Luthériens et catholiques : relire 500 ans d'histoire

"Du conflit à la communion" présenté par le card. Koch

Rome, (Zenit.org) Anne Kurian | 1072 clics

La déclaration conjointe luthérienne et catholique « Du conflit à la communion » a été présentée devant le Conseil de la Fédération luthérienne mondiale (FLM). Elle était attendue, en vue des 500 ans de la Réforme célébrés en 2017 (cf. Zenit du 24 janvier 2013).

Le cardinal Kurt Koch, président du Conseil pontifical pour la promotion de l'unité des chrétiens (CPPUC), était présent lors de la présentation qui a eu lieu en Suisse, hier, 17 juin 2013.

« Du conflit à la communion: commémoration commune luthérienne-catholique en 2017 », est publié par la Commission luthérienne-catholique pour l'unité, dans le cadre de la commémoration du 500e anniversaire de la Réforme, et du 50e anniversaire du dialogue entre luthériens et Catholiques (2017).

Réaffirmer les points communs

Mgr Matthias Turk, responsable des relations entre catholiques et luthériens pour le dicastère, explique au micro de Radio Vatican qu’il s’agit d’une étape « très importante » : le document propose une relecture de l’histoire des deux Eglises en « réassumant » le « dialogue commun, les fondements communs, sur les questions de foi », autant de points « qui ne sont plus motifs de division entre les Eglises ».

Le document s'appuie donc sur les étapes œcuméniques marquantes, notamment la « Déclaration conjointe sur la doctrine de la justification », voulue par le bienheureux Jean-Paul II en 1999. Il envisage aussi « l’avenir », pour poursuivre le témoignage commun au monde d’aujourd’hui, ajoute Mgr Turk.

L’évêque espère que ce document deviendra un point de départ pour tout type de dialogue œcuménique, car il précise « les intentions de fond des réformes de l’Eglise, qui sont toujours nécessaires, et il parle du rapport avec Dieu ».

Prochain dialogue sur le baptême

Lors de la présentation, le cardinal Koch a exprimé son « ferme espoir » que ce document soit reçu par les luthériens et les catholiques aux niveaux mondial et local. Il a invité, en vue de l’anniversaire de la Réforme, à « s’écouter les uns les autres sur le sens de la commémoration » et à « redécouvrir ce que luthériens et catholiques ont en commun en ayant le courage d'aborder les conflits dans l'histoire ».

Il s’est également réjoui de la décision de la Commission luthérienne-catholique pour l'unité, d’entamer un processus de dialogue sur le thème du baptême (« Baptême et croissance dans la communion ») : « une nouvelle étape importante sur la voie de l'approfondissement de la compréhension entre luthériens et catholiques ».

Ce travail, a-t-il estimé, pourrait ouvrir la possibilité d'une future déclaration commune sur "l'Eglise, l'eucharistie et le ministère".

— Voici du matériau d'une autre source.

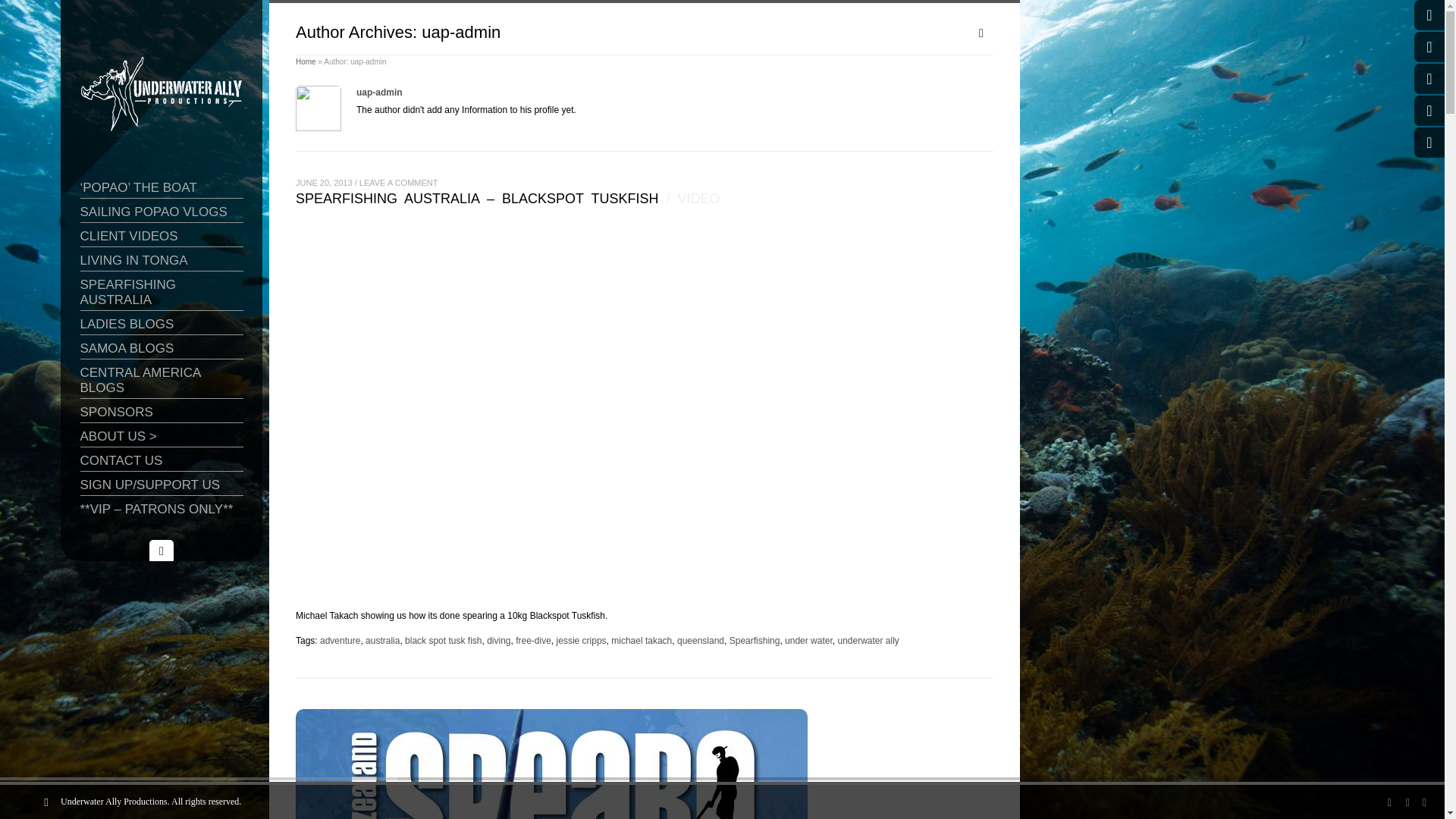
SAMOA BLOGS (161, 348)
SPONSORS (161, 412)
LADIES BLOGS (161, 324)
SAILING POPAO VLOGS (161, 212)
CENTRAL AMERICA BLOGS (161, 380)
Michael Takach NZ Spearo Cover Shot (643, 764)
LIVING IN TONGA (161, 260)
SPEARFISHING AUSTRALIA (161, 292)
CLIENT VIDEOS (161, 236)
Given the description of an element on the screen output the (x, y) to click on. 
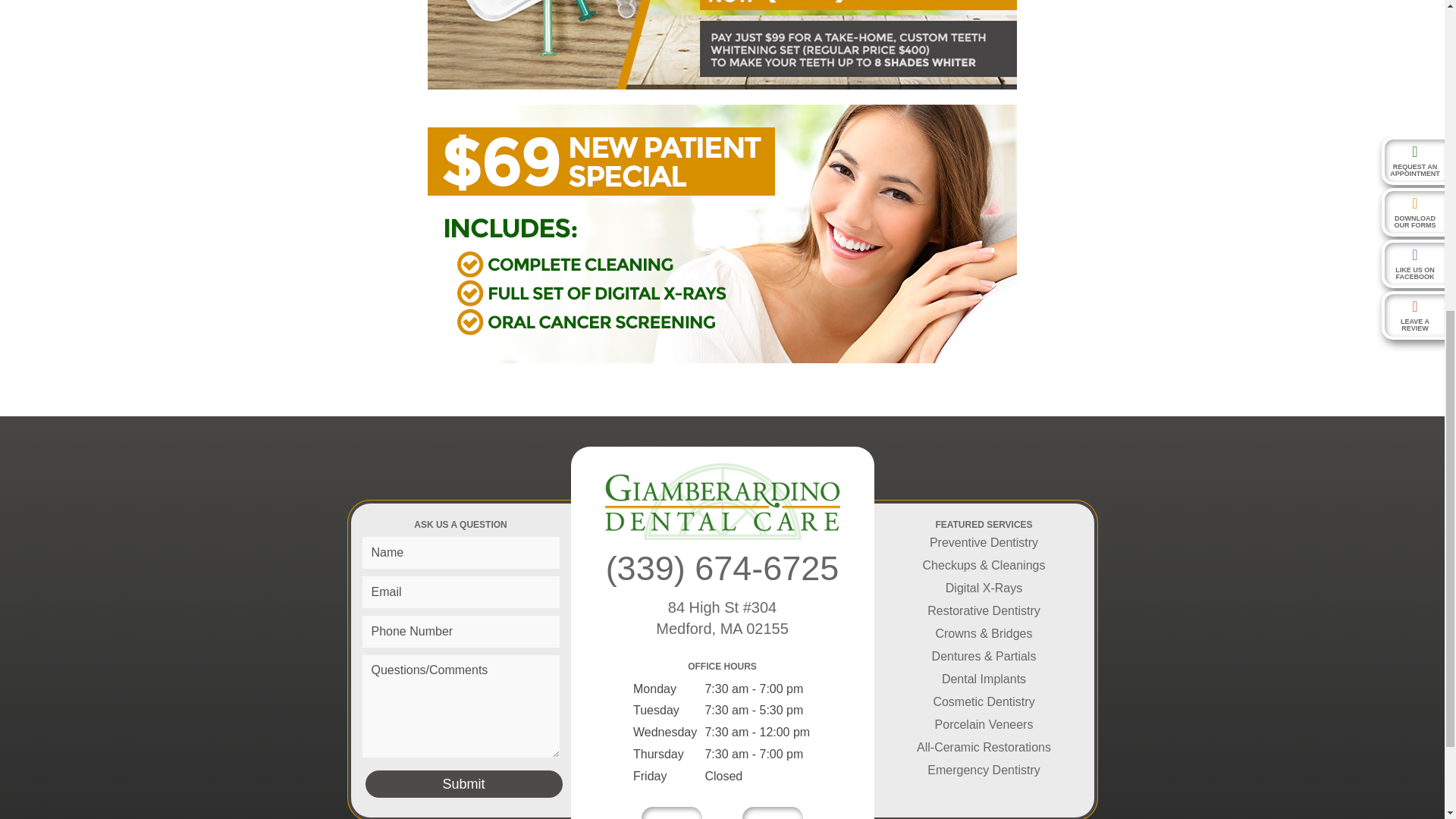
Submit (463, 783)
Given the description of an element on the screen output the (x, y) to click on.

L’unité, achèvement de la Réforme

Pour le cardinal, « le vrai succès de la Réforme ne peut être atteint qu’à travers le dépassement des divisions héritées » et par conséquent « les efforts oecuméniques visant l'unité sont en fait un achèvement des travaux de la Réforme elle-même ».

Le cardinal Koch a conclu en appelant au « réalisme » quant aux attentes mutuelles : « l’Eglise catholique, par exemple, ne peut pas imposer la papauté aux luthériens, et les luthériens ne peuvent imposer l'hospitalité eucharistique ».

L’évêque Munib A. Younan, président de la FLM, a souligné que « ce document peut être un outil important dans l'amélioration des relations et, plus important encore, le témoignage commun, dans tous les contextes ».

L’évêque Eero Huovinen, co-président de la Commission luthérienne-catholique pour l'unité, a insisté pour que luthériens et catholiques se concentrent sur ce qu’ils ont en commun sur les questions théologiques.